Stored items
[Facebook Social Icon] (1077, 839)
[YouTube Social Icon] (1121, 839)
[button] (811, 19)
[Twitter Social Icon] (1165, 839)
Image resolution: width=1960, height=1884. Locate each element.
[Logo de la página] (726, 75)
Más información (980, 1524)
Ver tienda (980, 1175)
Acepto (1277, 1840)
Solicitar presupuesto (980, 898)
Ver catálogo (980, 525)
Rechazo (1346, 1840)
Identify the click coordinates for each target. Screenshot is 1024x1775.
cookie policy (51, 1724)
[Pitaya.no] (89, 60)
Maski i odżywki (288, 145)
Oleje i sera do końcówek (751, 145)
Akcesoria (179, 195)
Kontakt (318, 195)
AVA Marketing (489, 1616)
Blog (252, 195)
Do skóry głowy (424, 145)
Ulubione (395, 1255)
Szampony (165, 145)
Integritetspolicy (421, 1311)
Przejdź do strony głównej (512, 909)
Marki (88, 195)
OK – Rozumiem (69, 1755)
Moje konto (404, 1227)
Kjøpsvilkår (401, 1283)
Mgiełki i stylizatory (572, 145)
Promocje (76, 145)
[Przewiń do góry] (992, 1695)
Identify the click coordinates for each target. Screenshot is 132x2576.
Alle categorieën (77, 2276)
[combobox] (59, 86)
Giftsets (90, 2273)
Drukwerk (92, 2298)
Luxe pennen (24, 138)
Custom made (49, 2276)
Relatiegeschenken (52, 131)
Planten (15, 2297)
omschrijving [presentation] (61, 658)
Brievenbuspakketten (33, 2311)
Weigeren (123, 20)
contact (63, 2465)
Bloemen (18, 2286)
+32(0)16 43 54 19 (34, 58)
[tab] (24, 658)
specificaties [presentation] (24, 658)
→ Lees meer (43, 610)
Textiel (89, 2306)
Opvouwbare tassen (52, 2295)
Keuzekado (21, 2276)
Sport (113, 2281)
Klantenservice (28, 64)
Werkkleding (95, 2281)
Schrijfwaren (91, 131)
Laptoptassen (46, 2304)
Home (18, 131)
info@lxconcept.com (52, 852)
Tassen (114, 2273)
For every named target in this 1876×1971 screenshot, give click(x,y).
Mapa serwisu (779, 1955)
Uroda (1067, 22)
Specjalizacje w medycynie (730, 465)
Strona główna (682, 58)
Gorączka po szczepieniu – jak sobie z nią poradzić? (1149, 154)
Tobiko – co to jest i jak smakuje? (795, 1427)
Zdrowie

TASK STATEMENT: Show every line from the entries above in which "Social" appears.

PROBLEM SOLUTION:
[Facebook Social Icon] (1077, 839)
[YouTube Social Icon] (1121, 839)
[Twitter Social Icon] (1165, 839)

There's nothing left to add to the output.